Nove al ruggito di Lorenzo, invocato come l’oracolo che da troppo tempo non riversata la propria conoscenza sul terreno di gioco. Il gol è una meraviglia, ma c'è qualcosa di ancor più bello nella notte di Insigne: una rinuncia. Aveva il pallone sul destro, per provare la conclusione che più ama, col giro sul palo lontano. E invece no. Comprende che in quel momento Fabiàn è posizionato meglio e lo serve con l'assist che vale la vittoria. Prima di tutto la squadra. Bravo Lorenzo, era la reazione che attendevamo da tanto, era la notte che lo stesso 24 attendeva da chissà quanto. Adesso applichi la lezione di Caparezza: fare di ogni fine un buon inizio. Il finale di questa storia potrebbe diventarne la parte più bella. 

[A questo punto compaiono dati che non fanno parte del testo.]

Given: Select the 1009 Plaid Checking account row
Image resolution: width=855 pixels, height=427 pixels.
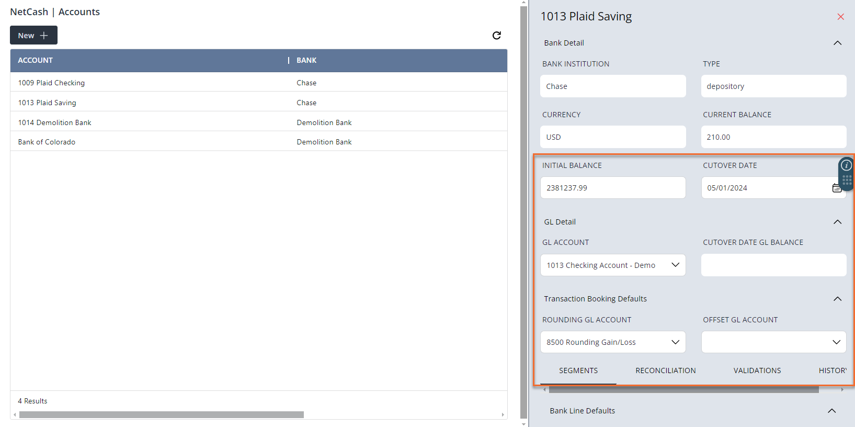Looking at the screenshot, I should pyautogui.click(x=51, y=83).
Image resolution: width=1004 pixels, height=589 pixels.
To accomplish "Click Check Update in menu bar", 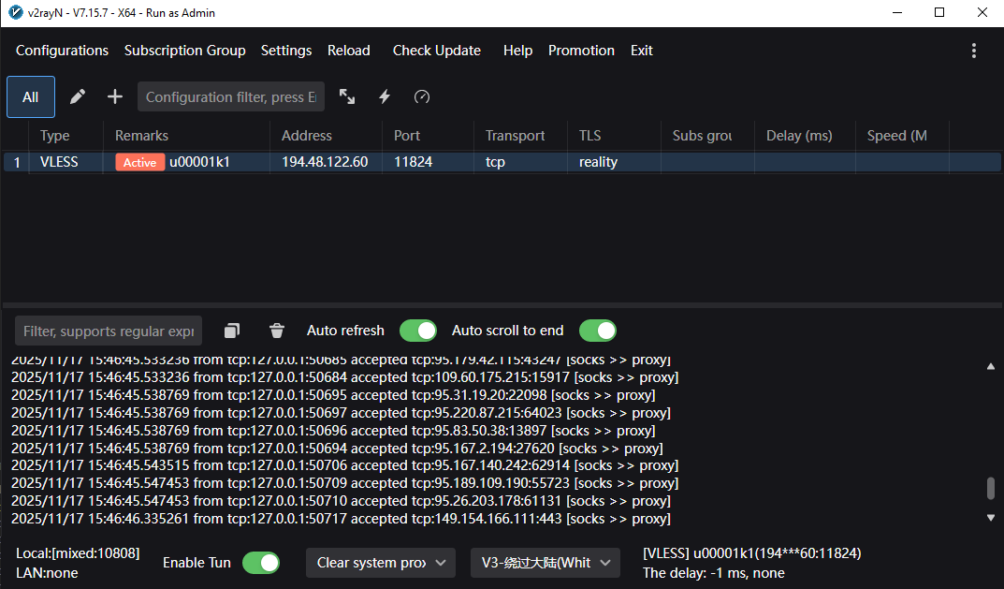I will click(436, 51).
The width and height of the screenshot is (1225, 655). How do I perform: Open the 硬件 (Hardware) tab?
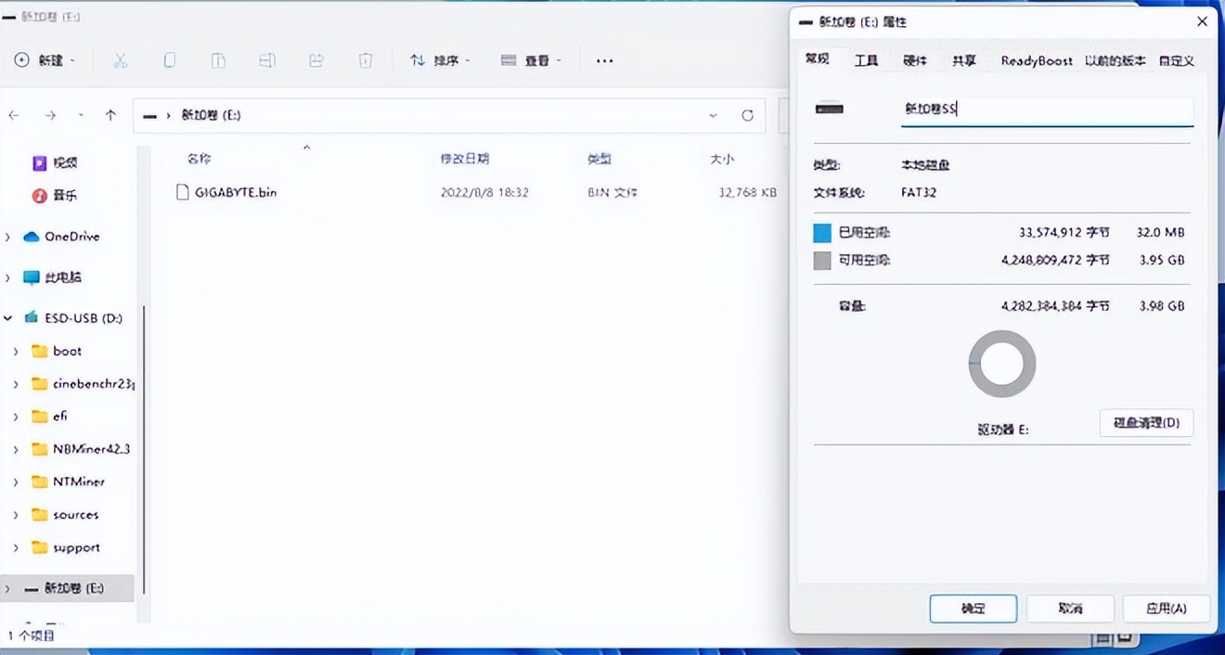point(914,59)
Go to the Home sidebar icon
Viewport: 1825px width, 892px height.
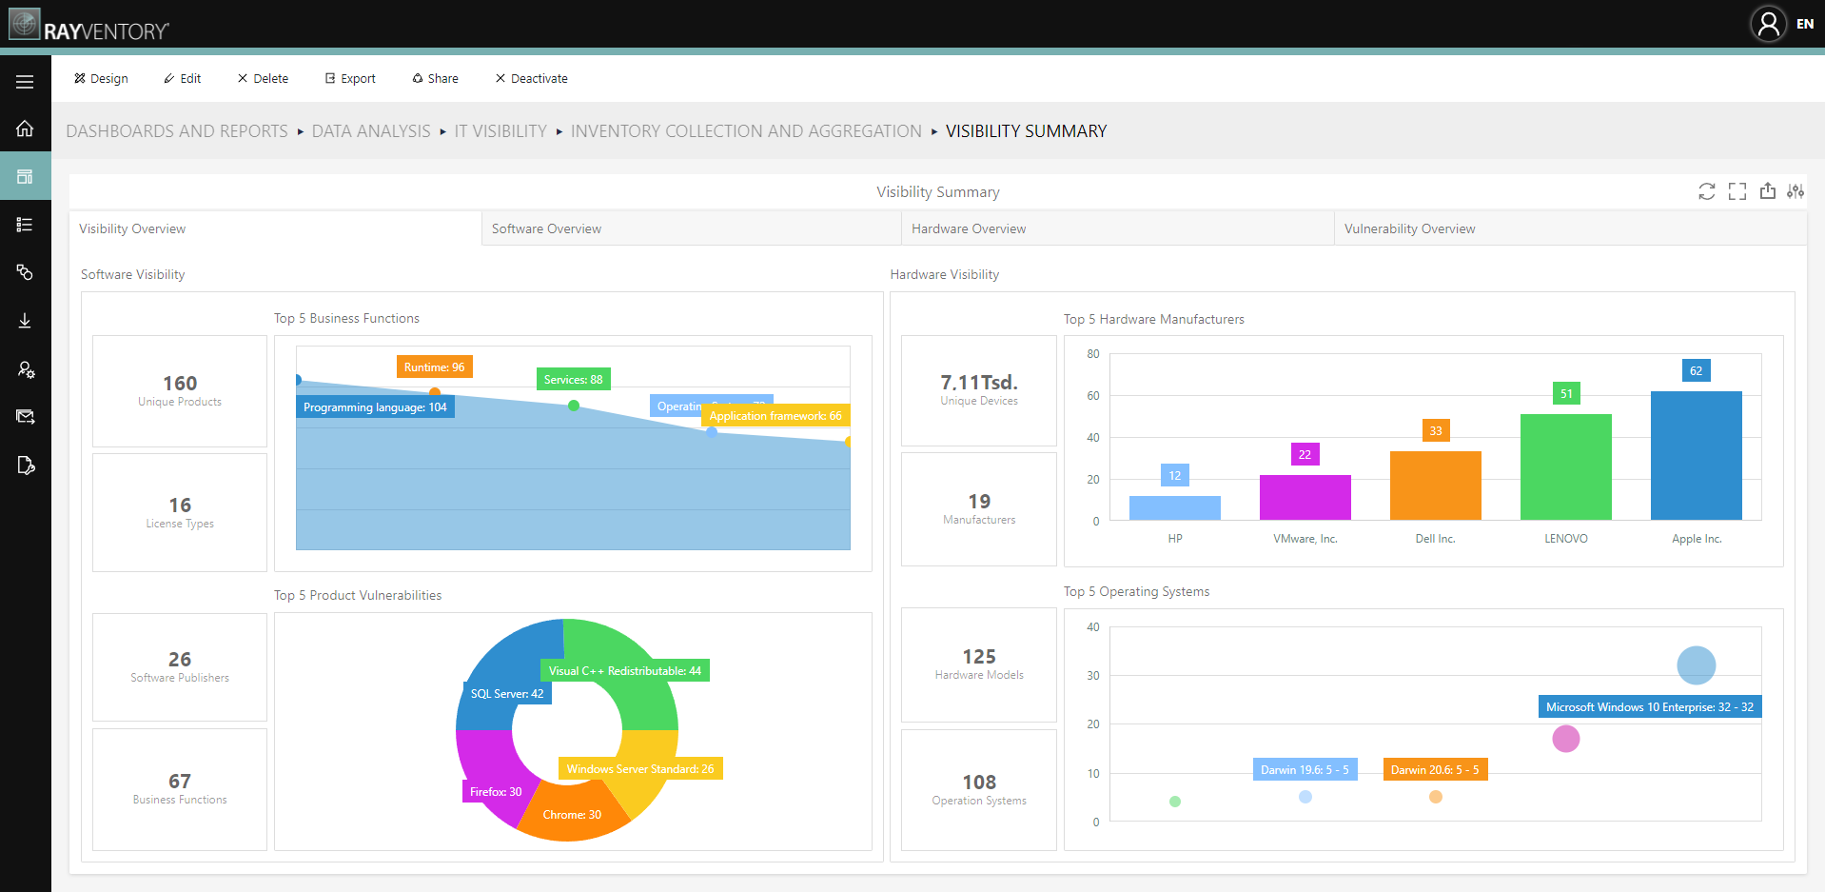click(x=25, y=129)
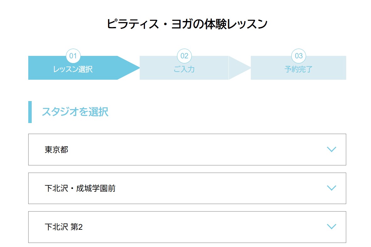Click the ピラティス・ヨガの体験レッスン page title
Image resolution: width=371 pixels, height=247 pixels.
coord(187,24)
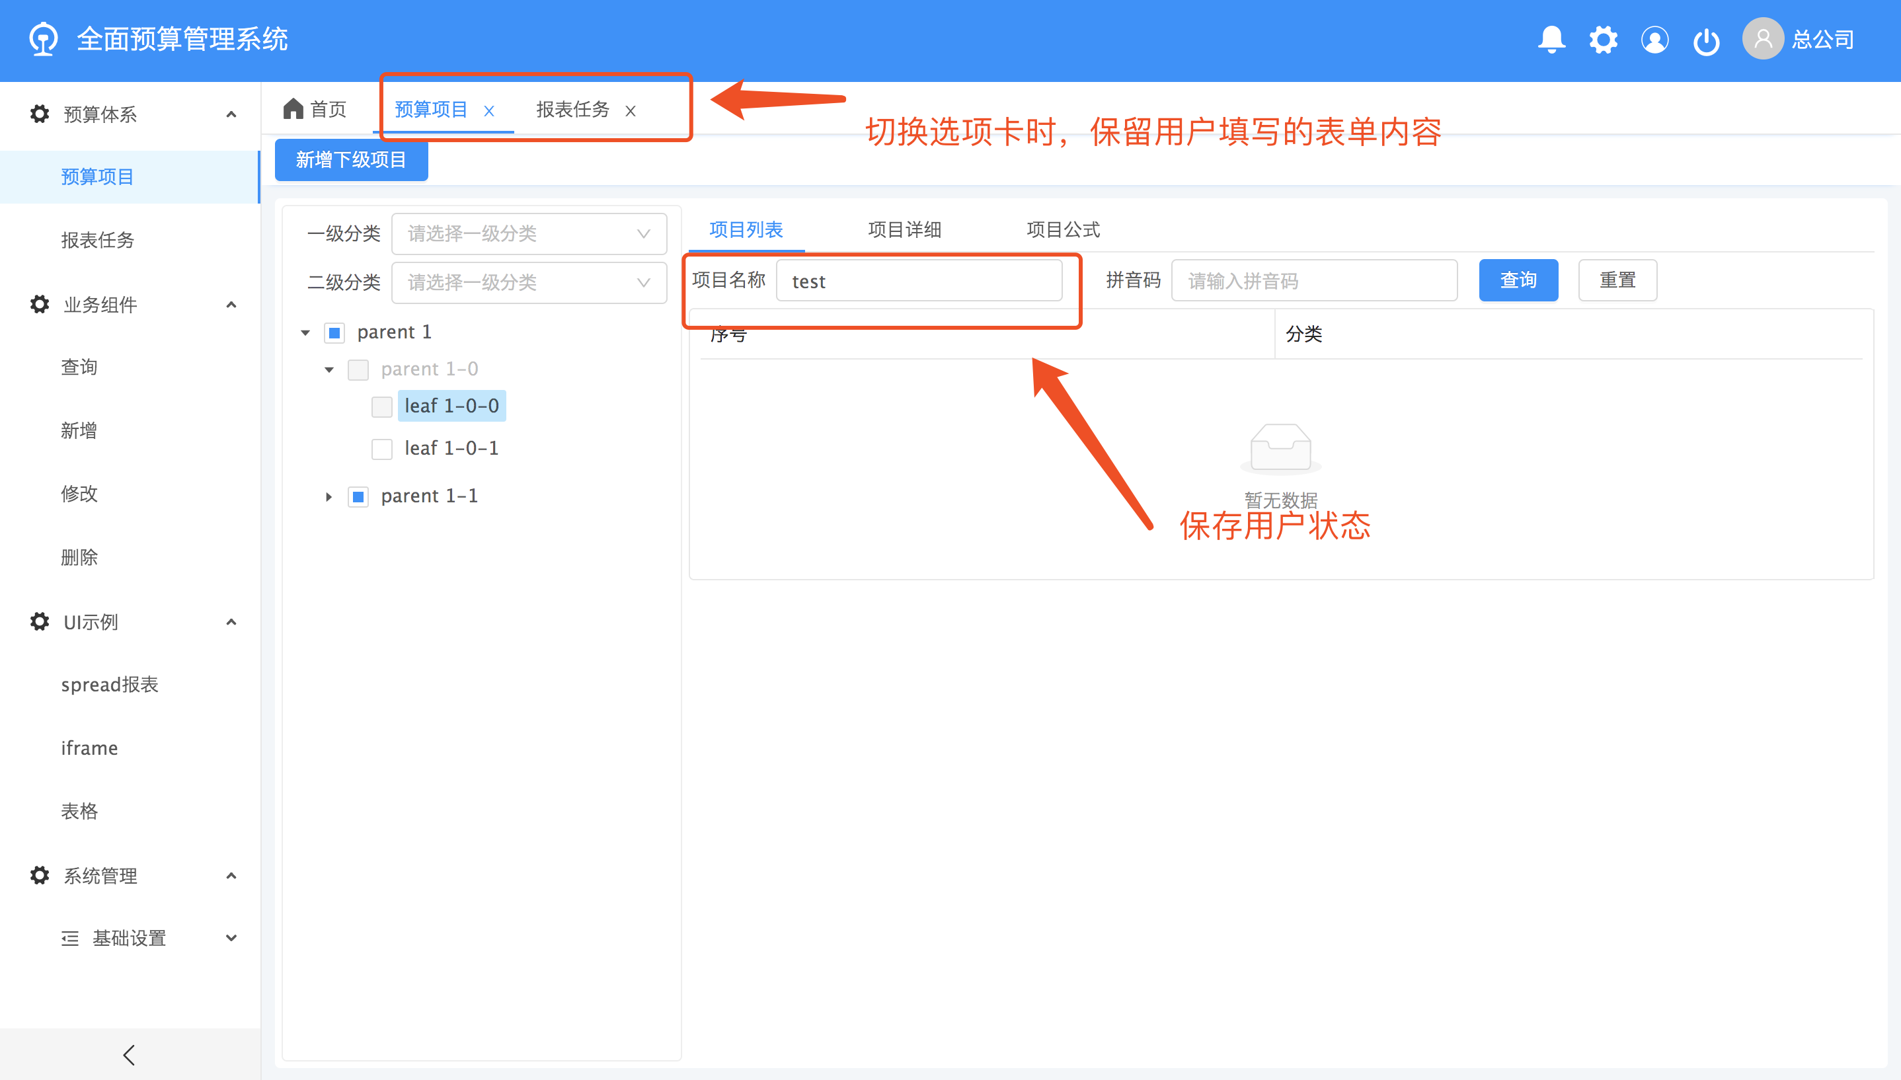Expand the parent 1-1 tree node

tap(329, 497)
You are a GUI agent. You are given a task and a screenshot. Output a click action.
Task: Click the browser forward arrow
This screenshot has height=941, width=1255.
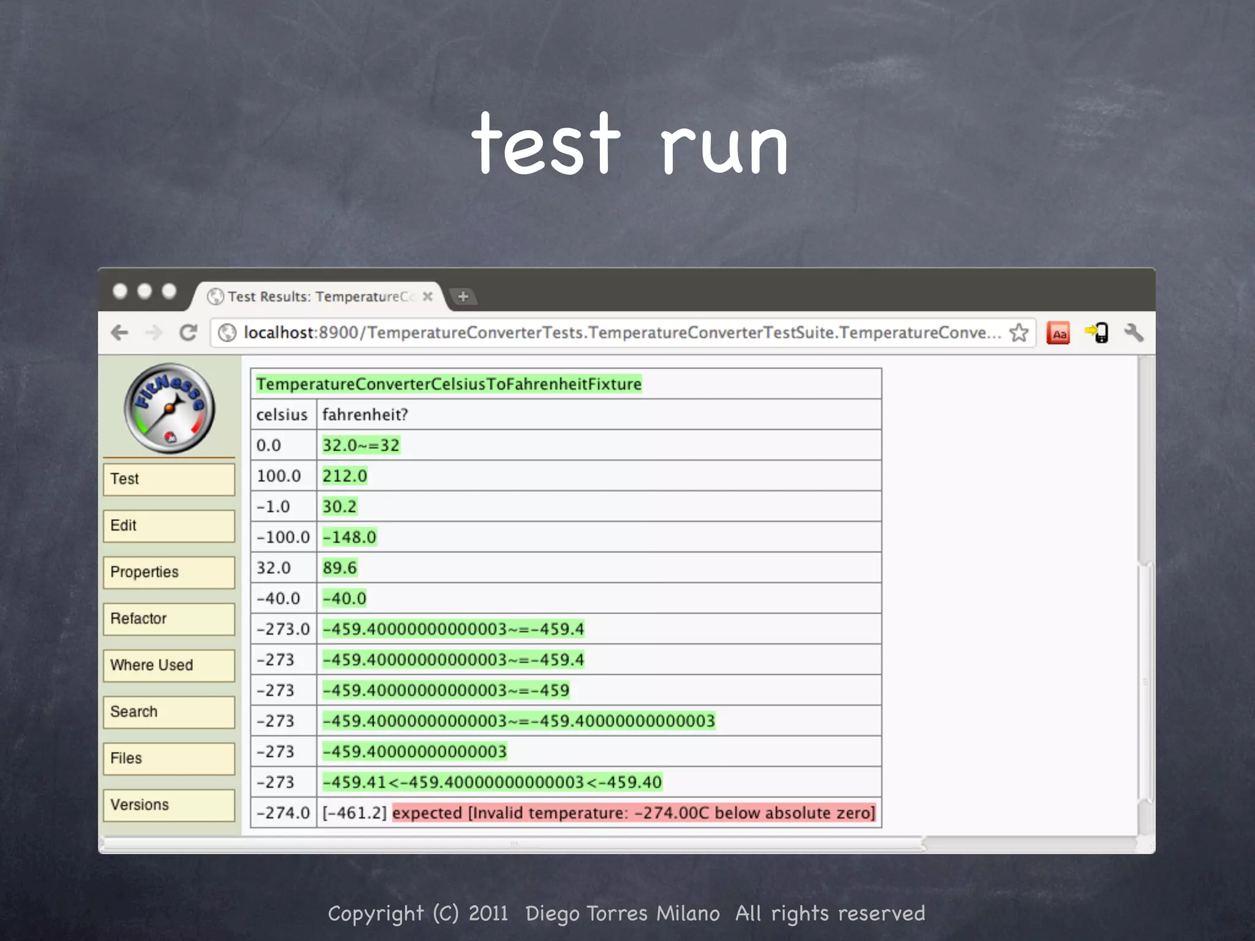[154, 333]
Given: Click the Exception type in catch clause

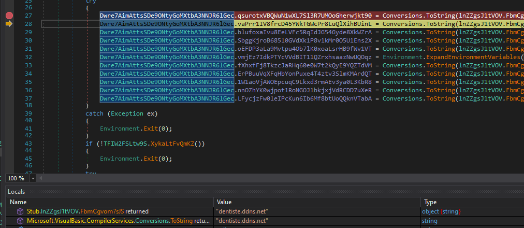Looking at the screenshot, I should point(125,113).
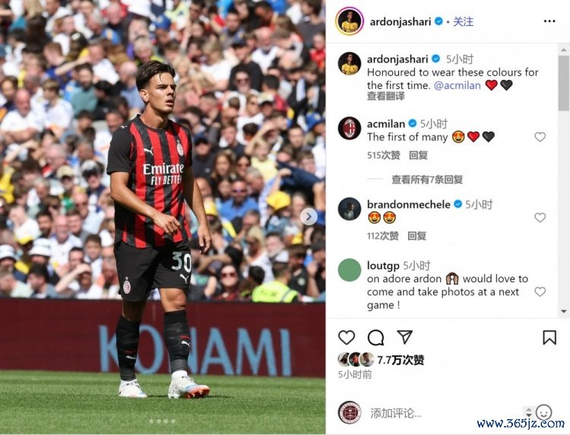Open @acmilan mention in caption
570x435 pixels.
[x=458, y=85]
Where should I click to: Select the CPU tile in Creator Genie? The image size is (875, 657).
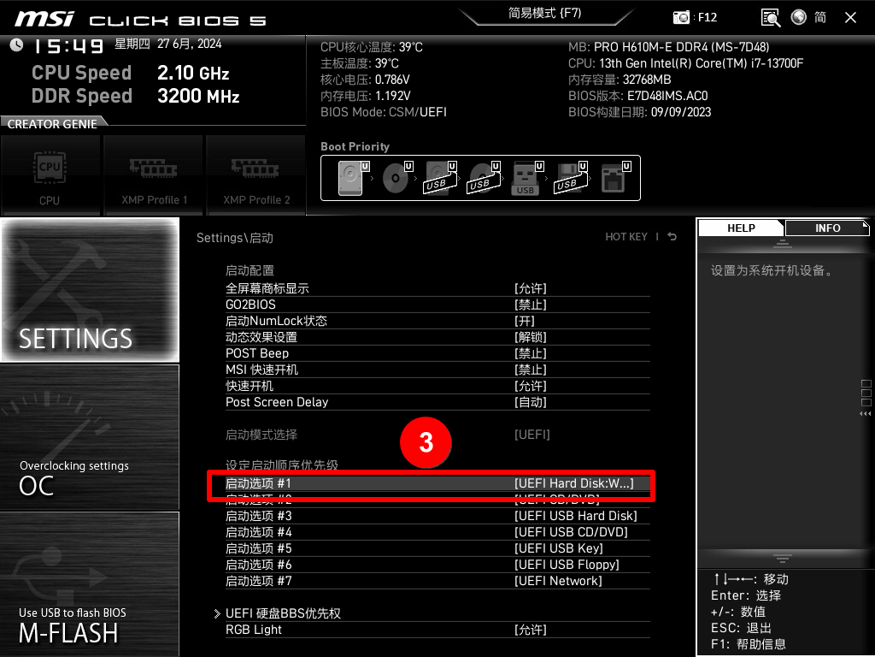pyautogui.click(x=50, y=175)
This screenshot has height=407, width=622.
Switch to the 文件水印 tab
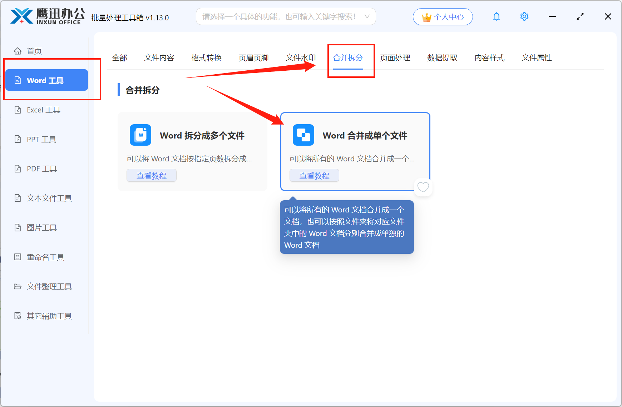pos(300,58)
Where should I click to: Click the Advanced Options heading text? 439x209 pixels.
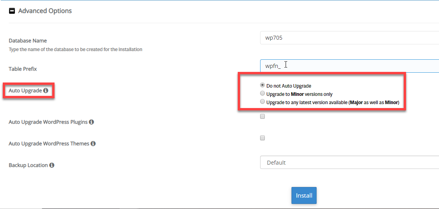pos(45,11)
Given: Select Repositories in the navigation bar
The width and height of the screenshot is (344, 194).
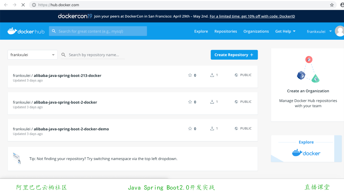Looking at the screenshot, I should click(x=225, y=31).
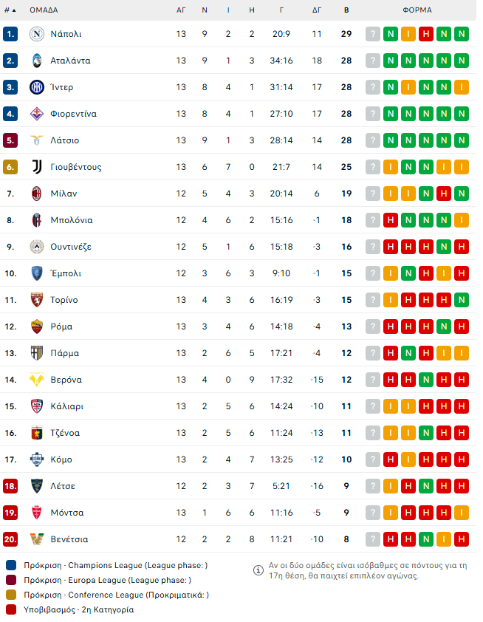Click the Juventus logo icon
This screenshot has height=622, width=483.
click(37, 167)
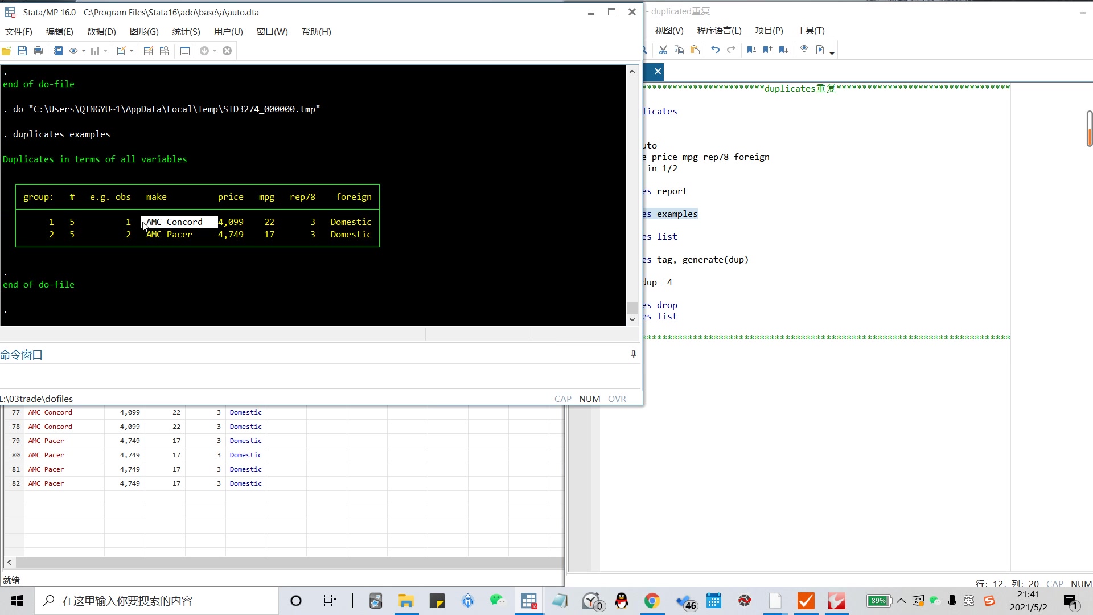Viewport: 1093px width, 615px height.
Task: Click the Save icon in Stata toolbar
Action: tap(22, 51)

Dieci alla corsa sotto la curva, richiamo primitivo di appartenenza. Dopo il graffio di Fabiàn uno tsunami emotivo si riversa sul terreno di gioco dell’Olimpo, la squadra viene travolta da un bisogno primario: andare a festeggiare con i tifosi. Sembrano elettroni impazziti di felicità, che ruotano a folle velocità attorno a quel nucleo che rappresenta la vera sostanza di questa squadra: il popolo azzurro. Una fusione ad elevate temperature emotive, un’unione che può diventare forza devastante nella cavalcata finale. Insieme è la lezione più importante da portarsi in valigia dalla trasferta romana. Una notte che resterà scolpita nella memoria, perché è di questi attimi che si nutre l’anima sognante. È tutto ancora nella testa, che gira. Come quei ragazzi usciti fuori di testa al minuto 94’, che ci hanno fatto uscire fuori di testa al minuto 94’. Roba che fai pure fatica a scriverlo senza che le mani tremino.